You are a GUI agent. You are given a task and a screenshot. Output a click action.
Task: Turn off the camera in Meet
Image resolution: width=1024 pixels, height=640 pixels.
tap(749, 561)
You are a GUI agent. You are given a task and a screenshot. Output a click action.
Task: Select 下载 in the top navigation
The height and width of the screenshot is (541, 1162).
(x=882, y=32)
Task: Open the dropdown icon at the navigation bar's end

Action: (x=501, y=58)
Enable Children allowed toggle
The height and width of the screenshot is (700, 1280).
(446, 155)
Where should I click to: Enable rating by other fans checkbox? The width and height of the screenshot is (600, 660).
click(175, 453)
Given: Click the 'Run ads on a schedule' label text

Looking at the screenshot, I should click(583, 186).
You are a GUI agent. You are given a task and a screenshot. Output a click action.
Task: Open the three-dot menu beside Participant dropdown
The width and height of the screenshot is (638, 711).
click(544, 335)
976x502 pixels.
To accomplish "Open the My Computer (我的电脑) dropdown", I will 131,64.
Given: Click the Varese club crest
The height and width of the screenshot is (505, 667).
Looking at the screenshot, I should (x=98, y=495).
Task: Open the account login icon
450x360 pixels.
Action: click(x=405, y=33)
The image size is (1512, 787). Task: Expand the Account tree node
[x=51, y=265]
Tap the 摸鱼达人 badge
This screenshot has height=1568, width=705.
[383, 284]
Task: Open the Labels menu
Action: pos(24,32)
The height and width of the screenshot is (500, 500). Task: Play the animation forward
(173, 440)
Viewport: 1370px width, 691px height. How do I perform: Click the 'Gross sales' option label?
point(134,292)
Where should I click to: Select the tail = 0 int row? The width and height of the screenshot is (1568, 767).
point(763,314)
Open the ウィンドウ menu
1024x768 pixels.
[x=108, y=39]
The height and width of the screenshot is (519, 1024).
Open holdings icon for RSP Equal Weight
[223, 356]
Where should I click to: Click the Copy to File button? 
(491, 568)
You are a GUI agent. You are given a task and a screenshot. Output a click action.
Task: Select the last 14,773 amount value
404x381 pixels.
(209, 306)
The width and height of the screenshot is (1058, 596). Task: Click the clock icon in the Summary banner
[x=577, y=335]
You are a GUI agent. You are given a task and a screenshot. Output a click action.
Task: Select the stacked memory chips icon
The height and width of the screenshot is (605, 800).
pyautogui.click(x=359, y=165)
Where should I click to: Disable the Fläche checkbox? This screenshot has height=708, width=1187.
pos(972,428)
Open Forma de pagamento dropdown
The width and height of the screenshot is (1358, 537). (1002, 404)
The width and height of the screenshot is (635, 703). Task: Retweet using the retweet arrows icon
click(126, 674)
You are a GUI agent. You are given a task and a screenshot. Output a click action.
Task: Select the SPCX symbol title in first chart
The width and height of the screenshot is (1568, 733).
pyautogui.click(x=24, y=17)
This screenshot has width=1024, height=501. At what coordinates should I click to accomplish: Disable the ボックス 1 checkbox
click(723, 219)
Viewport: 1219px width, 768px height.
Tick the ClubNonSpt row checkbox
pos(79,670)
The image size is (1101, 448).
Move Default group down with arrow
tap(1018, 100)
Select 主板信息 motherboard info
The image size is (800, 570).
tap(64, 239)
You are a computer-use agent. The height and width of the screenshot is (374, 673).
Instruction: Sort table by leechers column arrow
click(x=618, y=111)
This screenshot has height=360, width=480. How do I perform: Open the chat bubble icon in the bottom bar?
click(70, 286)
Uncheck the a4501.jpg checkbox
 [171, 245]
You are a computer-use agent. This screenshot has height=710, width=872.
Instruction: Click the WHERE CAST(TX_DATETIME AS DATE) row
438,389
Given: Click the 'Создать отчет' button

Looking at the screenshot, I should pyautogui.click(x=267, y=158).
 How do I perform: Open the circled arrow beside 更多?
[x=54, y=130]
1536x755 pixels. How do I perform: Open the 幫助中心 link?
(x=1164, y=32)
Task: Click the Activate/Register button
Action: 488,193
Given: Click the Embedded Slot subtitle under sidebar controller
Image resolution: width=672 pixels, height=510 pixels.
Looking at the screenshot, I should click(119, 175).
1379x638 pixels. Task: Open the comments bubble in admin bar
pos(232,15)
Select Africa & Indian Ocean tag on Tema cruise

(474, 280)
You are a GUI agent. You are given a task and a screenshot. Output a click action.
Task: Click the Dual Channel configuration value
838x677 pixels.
· · · · · · ·
- [Exercise prompt]: Scan the material above for "value". Copy every line where it appears.

- [Response area]:
Task: Select the last 14,773 amount value
Task: Click the Dual Channel configuration value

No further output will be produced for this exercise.